Fate of distal aorta after frozen elephant trunk and total arch replacement for type A aortic dissection in Marfan syndrome.

J Thorac Cardiovasc Surg

Department of Cardiovascular Surgery, Beijing Anzhen Hospital, Capital Medical University, and Beijing Institute of Heart Lung and Blood Vessel Diseases, Beijing, China; Fu Wai Hospital and Cardiovascular Institute, Chinese Academy of Medical Sciences, Beijing, China. Electronic address:

Published: March 2019

Objective: The use of the frozen elephant trunk technique for type A aortic dissection in Marfan syndrome is limited by the lack of imaging evidence for long-term aortic remodeling. We seek to evaluate the changes of the distal aorta and late outcomes after frozen elephant trunk and total arch replacement for type A aortic dissection in patients with Marfan syndrome.

Methods: Between 2003 and 2015, we performed frozen elephant trunk + total arch replacement for 172 patients with Marfan syndrome suffering from type A aortic dissection (94 acute; 78 chronic).

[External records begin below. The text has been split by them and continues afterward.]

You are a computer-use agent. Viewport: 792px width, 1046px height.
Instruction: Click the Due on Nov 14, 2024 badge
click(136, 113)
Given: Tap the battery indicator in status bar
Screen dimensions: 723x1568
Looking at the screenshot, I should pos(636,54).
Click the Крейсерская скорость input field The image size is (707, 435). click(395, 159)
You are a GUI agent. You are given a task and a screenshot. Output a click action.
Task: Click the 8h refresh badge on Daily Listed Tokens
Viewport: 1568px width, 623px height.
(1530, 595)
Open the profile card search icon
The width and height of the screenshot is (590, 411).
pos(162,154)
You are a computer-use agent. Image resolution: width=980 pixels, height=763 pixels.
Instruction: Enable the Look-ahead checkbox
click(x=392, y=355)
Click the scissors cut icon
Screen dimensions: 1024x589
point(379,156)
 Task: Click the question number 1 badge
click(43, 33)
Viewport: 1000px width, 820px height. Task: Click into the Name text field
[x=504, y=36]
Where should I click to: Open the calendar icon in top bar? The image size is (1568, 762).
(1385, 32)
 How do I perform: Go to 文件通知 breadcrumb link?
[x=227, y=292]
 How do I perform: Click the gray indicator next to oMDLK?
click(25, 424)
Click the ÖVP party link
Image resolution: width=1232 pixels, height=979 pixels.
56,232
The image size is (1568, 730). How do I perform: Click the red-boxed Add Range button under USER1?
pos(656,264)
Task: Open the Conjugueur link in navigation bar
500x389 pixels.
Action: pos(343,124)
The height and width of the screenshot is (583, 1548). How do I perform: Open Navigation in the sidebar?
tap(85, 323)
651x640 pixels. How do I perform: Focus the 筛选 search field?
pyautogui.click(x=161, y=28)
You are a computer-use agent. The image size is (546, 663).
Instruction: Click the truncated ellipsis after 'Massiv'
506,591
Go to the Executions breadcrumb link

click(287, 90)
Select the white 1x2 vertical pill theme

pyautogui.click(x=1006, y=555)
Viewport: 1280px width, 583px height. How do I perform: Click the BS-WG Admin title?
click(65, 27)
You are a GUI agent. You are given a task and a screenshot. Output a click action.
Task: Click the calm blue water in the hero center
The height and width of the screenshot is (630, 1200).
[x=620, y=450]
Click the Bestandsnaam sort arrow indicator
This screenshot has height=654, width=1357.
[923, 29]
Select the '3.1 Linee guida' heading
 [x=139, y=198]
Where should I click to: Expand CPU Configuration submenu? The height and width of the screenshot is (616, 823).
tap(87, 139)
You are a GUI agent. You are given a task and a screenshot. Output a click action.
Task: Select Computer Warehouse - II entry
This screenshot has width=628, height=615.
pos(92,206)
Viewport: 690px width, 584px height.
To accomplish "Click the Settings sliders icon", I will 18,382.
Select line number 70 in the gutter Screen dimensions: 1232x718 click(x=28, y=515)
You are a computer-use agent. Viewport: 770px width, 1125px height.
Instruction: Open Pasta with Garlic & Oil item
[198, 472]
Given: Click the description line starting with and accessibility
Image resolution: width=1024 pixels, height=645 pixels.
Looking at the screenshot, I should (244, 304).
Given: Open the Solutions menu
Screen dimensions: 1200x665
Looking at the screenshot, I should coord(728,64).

Mean age was 34.6 ± 9.3 years, and 121 were male (70.3%). Early mortality was 8.1% (14/172), and follow-up was complete in 98.7% (156/158) at a mean of 6.2 ± 3.3 years. Aortic dilatation was defined as a maximal diameter of greater than 50 mm or an average growth rate of greater than 5 mm/year at any segment detected by computed tomographic angiography. Temporal changes in the false and true lumens and maximal aortic size were analyzed with linear mixed modeling.

Results: After surgery, false lumen obliteration occurred in 86%, 39%, 26%, and 21% at the frozen elephant trunk, unstented descending aorta, diaphragm, and renal artery, respectively. The true lumen expanded significantly over time at all segments (P < .001), whereas the false lumen shrank at the frozen elephant trunk (P < .001) and was stable at distal levels (P > .05). Maximal aortic size was stable at the frozen elephant trunk and renal artery (P > .05), but grew at the descending aorta (P = .001) and diaphragm (P < .001). Respective maximal aortic sizes before discharge were 40.2 mm, 32.1 mm, 31.6 mm, and 26.9 mm, and growth rate was 0.4 mm/year, 2.8 mm/year, 3.6 mm/year, and 2.6 mm/year. By the latest follow-up, distal maximal aortic size was stable in 63.5% (99/156), and complete remodeling down to the mid-descending aorta occurred in 28.8% (45/156). There were 22 late deaths and 23 distal reoperations. Eight-year incidence of death was 15%, reoperation rate was 20%, and event-free survival was 65%. Preoperative distal maximal aortic size (mm) predicted dilatation (hazard ratio, 1.11; P < .001) and reoperation (hazard ratio, 1.07; P < .001). A patent false lumen in the descending aorta predicted dilatation (hazard ratio, 3.88; P < .001), reoperation (hazard ratio, 3.36; P = .014), and late death (hazard ratio, 3.31; P = .045).

Conclusions: The frozen elephant trunk technique can expand the true lumen across the aorta, decrease or stabilize the false lumen, and stabilize the distal aorta in patients with Marfan syndrome with type A aortic dissection, thereby inducing favorable remodeling in the distal aorta. This study adds long-term clinical and radiologic evidence supporting the use of the frozen elephant trunk technique for type A dissection in Marfan syndrome.